[What is expected] Please repeat, from the entries that follow, the lines from the one containing "Instruction: Click the green QMD11P_2(nC)" through the one containing "You are a GUI" exactly, adding nothing.

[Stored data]

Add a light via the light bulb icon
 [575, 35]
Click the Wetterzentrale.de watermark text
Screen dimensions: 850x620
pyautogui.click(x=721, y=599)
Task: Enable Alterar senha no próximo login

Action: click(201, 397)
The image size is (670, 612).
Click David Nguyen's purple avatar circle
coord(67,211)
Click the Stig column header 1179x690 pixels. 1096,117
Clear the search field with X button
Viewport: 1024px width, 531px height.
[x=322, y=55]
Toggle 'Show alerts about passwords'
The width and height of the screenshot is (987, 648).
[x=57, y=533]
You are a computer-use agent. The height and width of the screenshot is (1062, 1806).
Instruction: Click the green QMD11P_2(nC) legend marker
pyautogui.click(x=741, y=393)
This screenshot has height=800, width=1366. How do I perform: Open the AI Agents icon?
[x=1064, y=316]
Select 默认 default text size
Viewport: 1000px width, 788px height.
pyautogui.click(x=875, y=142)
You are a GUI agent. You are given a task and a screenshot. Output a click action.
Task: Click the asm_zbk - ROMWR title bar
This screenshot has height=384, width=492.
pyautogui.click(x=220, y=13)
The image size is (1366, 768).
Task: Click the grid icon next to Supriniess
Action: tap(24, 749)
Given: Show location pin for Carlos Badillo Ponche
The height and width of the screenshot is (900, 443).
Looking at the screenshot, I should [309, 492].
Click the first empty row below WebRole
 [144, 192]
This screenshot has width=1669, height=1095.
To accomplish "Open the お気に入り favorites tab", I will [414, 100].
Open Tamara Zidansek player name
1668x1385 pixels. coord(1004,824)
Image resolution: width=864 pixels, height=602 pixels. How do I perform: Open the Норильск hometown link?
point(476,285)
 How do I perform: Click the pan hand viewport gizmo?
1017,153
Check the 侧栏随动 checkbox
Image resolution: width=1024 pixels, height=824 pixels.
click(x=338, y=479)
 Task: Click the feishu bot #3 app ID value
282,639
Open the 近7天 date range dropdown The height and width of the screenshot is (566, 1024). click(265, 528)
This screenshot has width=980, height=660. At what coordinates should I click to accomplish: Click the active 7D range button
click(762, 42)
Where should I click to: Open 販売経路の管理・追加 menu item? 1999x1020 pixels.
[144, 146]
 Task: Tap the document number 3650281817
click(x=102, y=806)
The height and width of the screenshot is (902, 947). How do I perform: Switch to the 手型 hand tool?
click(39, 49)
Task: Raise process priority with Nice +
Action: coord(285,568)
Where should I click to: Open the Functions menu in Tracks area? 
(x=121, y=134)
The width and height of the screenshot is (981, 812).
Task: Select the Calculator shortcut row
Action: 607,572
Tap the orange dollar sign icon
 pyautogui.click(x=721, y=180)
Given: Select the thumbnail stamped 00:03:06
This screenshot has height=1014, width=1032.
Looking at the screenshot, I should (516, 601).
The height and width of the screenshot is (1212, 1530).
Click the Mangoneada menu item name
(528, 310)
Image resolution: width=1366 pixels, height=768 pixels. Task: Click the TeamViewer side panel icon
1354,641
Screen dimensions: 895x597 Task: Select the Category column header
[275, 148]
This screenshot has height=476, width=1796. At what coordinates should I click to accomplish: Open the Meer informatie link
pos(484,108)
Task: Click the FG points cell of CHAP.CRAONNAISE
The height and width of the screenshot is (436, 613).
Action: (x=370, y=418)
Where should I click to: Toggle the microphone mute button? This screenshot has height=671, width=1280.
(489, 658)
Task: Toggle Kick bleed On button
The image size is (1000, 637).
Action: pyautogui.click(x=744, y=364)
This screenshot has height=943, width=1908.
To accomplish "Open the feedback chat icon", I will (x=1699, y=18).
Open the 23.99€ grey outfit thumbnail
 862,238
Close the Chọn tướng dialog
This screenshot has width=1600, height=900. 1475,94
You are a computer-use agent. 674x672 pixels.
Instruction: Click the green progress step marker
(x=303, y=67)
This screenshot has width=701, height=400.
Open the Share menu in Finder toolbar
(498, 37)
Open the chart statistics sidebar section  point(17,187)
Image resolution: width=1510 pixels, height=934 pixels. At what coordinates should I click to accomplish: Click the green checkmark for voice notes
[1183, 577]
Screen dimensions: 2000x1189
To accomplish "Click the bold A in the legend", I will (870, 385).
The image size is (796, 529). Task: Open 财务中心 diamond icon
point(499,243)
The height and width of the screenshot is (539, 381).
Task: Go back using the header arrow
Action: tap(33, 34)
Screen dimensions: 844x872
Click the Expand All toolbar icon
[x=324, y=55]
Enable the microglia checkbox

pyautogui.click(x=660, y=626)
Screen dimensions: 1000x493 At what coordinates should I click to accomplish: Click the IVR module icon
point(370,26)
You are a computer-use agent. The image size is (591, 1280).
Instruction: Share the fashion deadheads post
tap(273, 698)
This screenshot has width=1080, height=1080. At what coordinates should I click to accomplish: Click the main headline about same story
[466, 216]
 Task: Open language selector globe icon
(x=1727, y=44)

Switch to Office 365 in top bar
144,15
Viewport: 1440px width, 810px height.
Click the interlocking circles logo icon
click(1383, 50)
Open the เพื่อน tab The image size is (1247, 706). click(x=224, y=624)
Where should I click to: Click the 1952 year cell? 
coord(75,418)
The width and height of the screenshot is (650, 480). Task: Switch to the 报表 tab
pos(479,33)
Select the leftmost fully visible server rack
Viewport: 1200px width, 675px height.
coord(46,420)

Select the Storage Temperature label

[Written reply]
Instruction: Click the green QMD11P_2(nC) legend marker
pyautogui.click(x=741, y=393)
This screenshot has height=800, width=1366. How do I perform: Open the AI Agents icon?
[x=1064, y=316]
Select 默认 default text size
Viewport: 1000px width, 788px height.
pyautogui.click(x=875, y=142)
You are a GUI agent. You are given a task and a screenshot. Output a click action.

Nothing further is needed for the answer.